**Exercise inputs:**
===
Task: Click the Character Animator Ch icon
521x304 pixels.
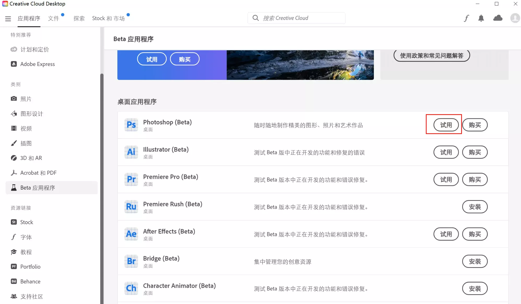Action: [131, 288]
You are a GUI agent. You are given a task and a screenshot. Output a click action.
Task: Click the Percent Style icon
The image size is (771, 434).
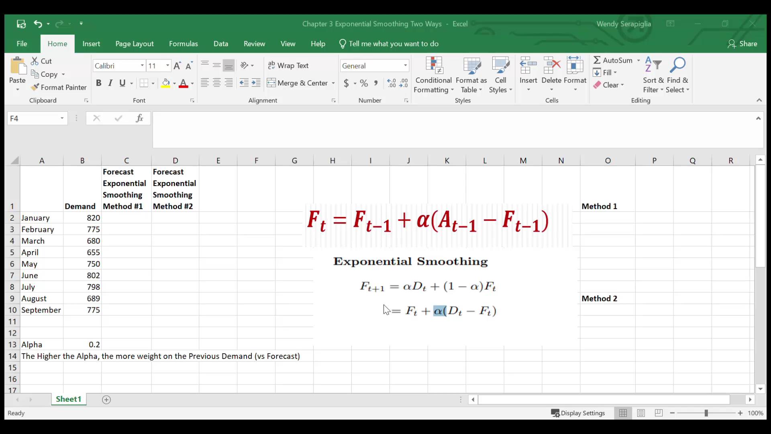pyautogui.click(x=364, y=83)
===
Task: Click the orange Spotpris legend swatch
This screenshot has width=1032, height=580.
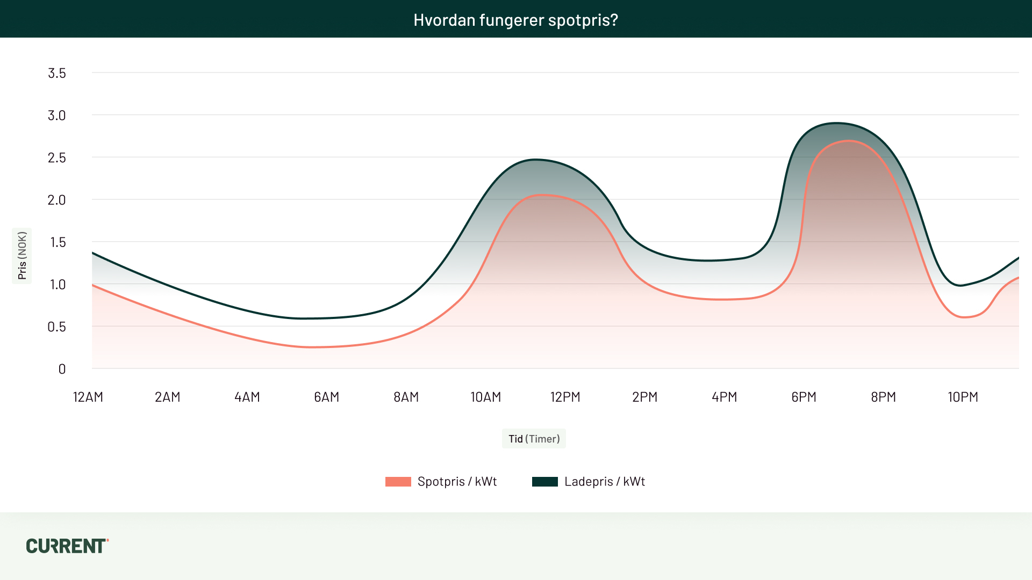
===
**Exercise description:** Look through the listing above, please, and state how many lines hold the word "icon"; the number alone is the answer.

**Exercise result:** 2